Les fragments réunis par l’IN sous la rubrique « Notes de travail » sont, ou devraient être, différents : les éditeurs assurent que, apportant à la préparation de William Shakespeare « plus  d’ordre que d’habitude », Hugo avait soigneusement confectionné de petits dossiers en collant les bouts de papier dont il s’était servi pour prendre des notes sur des pages blanches portant l’intitulé de leur objet : «  Le Goût. – Le Génie. – Forme et fond. – Critique. –Liberté des poètes, etc. ». Ils concluent hardiment : « Presque tout le manuscrit de William Shakespeare est contenu en germe dans ces dossiers. » On doit les croire sur parole puisqu’ils ajoutent que, conformément à leur habitude gourmande d’inédits, ils ne reproduisent que les « notes inutilisées ». Auxquelles ils s’empressent pourtant d’inventer une destination : « … notes inutilisées qui, dans la pensée de Victor Hugo, devaient servir soit à compléter William Shakespeare, soit à un livre resté à l’état de projet, sur l’instruction publique et obligatoire » –alternative où l’on reconnaît celle, notée par Hugo, à propos du seul dossier Les génies appartenant au peuple. Le reste n’est pas plus exact. Les fragments ne sont pas collés pour la plupart sur des feuilles blanches portant un titre ; parmi ceux qui le sont plusieurs portent un numéro de cote Gâtine, ce qui indique que ceux-là au moins ont été collés après la mort de Hugo. Ajoutons que, à la différence de leur pratique habituelle, les éditeurs de l’IN, n'ont pas adopté pour la publication des textes l'ordre qu’ils leur ont donné dans le manuscrit.

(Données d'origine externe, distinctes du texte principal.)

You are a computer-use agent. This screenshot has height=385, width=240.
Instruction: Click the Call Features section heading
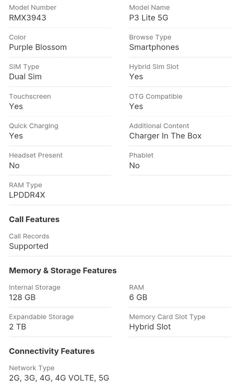click(34, 219)
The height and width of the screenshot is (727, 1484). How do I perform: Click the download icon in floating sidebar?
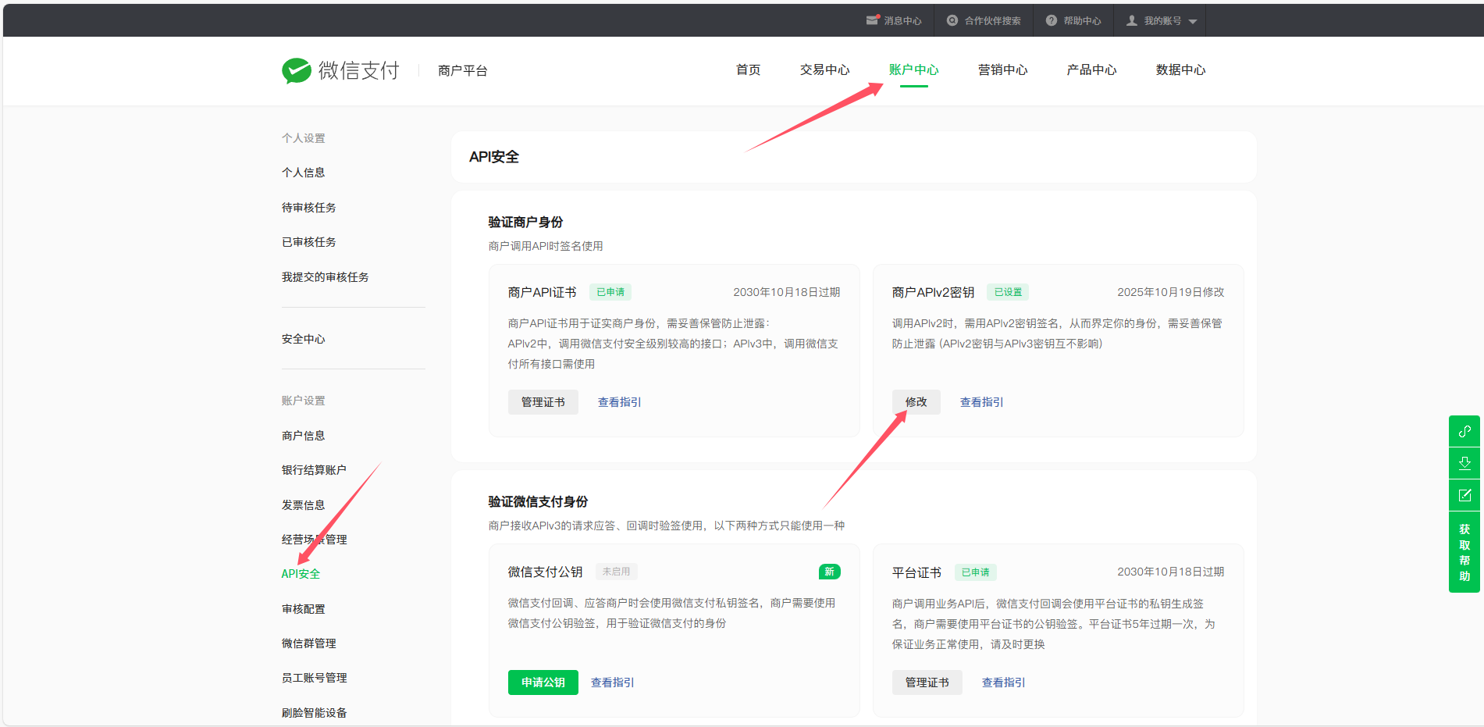coord(1464,463)
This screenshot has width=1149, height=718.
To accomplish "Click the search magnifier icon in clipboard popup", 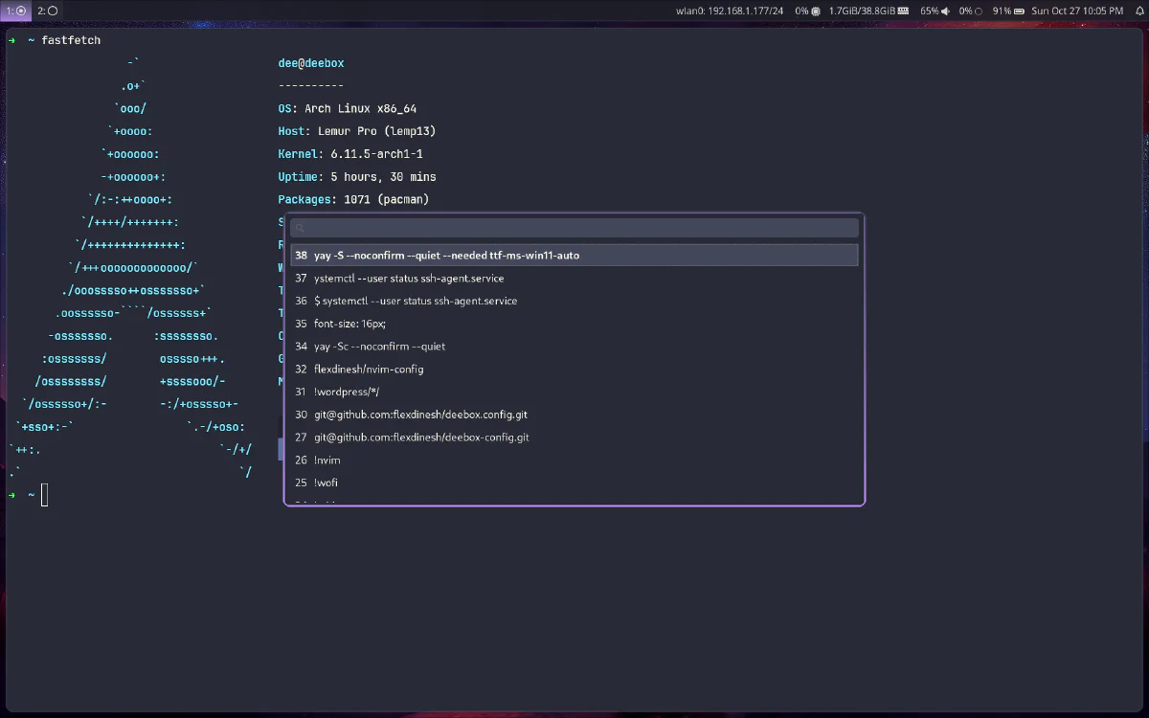I will [300, 228].
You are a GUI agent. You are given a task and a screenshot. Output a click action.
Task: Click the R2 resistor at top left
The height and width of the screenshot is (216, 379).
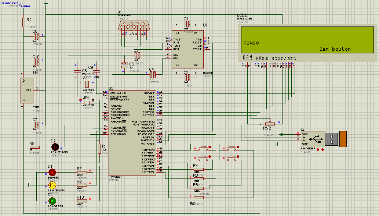click(x=24, y=22)
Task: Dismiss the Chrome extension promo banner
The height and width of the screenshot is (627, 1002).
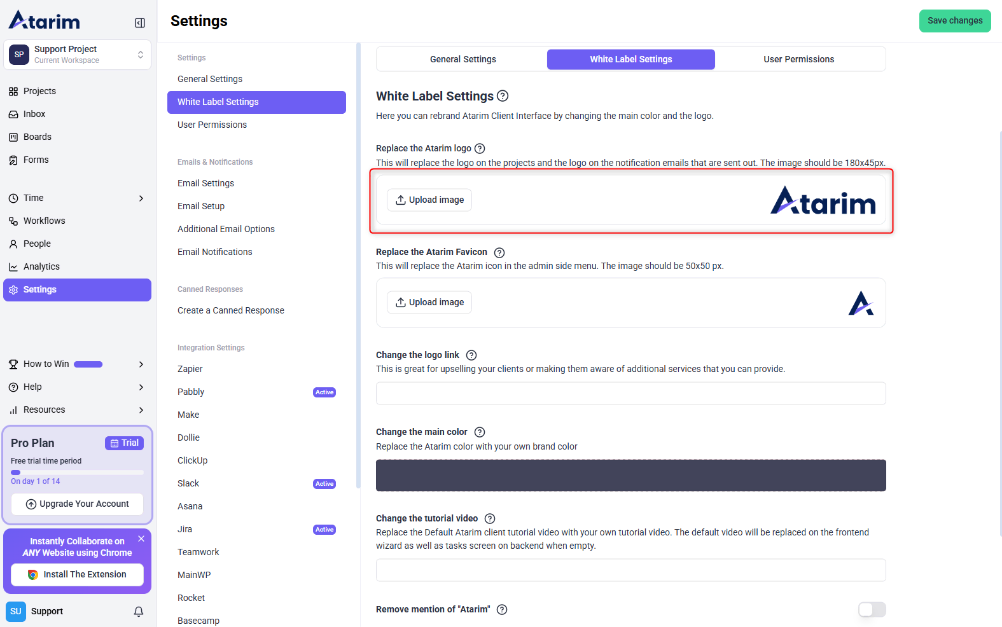Action: tap(141, 539)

Bref, tout est  à refaire. J. Cassier l’a entrepris et nous le remercions ici de nous avoir donné accès à son travail en cours. Nous nous en sommes servi pour publier ceux des fragments du manuscrit 24 776 qui peuvent être considérés à coup sûr comme brouillons, ébauches ou notes documentaires pour William Shakespeare.

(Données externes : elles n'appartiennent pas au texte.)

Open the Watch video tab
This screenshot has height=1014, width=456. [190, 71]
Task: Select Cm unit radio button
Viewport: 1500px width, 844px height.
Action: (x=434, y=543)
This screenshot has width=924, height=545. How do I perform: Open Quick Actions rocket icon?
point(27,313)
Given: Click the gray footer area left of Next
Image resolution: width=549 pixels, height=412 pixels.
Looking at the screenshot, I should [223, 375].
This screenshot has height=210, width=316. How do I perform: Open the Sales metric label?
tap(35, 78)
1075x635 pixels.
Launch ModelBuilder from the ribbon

On l'a fait par acquit de conscience. Car, excepté les cas où ces copeaux signalent (ou prouvent) une réfection ou un abandon et ceux où ils comportent une information matérielle –date ou source –, leur utilité n'a rien d'évident, sinon pour se convaincre que Hugo travaillait beaucoup et n’écrivait pas « de chic ». La certitude de leur emploi croît en effet en proportion inverse du travail dont ils témoignent. Lorsque l’identité de « l’avant-texte » avec le texte est certaine, elle ne nous apprend rien, et plus le parcours de l’un à l’autre est grand et mérite analyse, moins sa réalité est probable. C’est là l'un des malheurs des études de genèse; il ne se corrige que par le nombre des observations convergentes.

 

 

 

f° 85  [A la fin du chapitre I, 2, 4, William Shakespeare ne retient de ce texte que son premier paragraphe, ici barré, et la première phrase du second, ensuite barrée au manuscrit.]

 

XLIX

[rayé de traits obliques : « Le grand pélasge, c’est Homère ; le grand hellène, c’est Eschyle ; le grand hébreu, c’est Isaïe ; le grand romain, c’est Juvénal ; le grand italien, c’est Dante ; le grand anglais, c’est Shakespeare ; le grand allemand, c’est »] Beethoven.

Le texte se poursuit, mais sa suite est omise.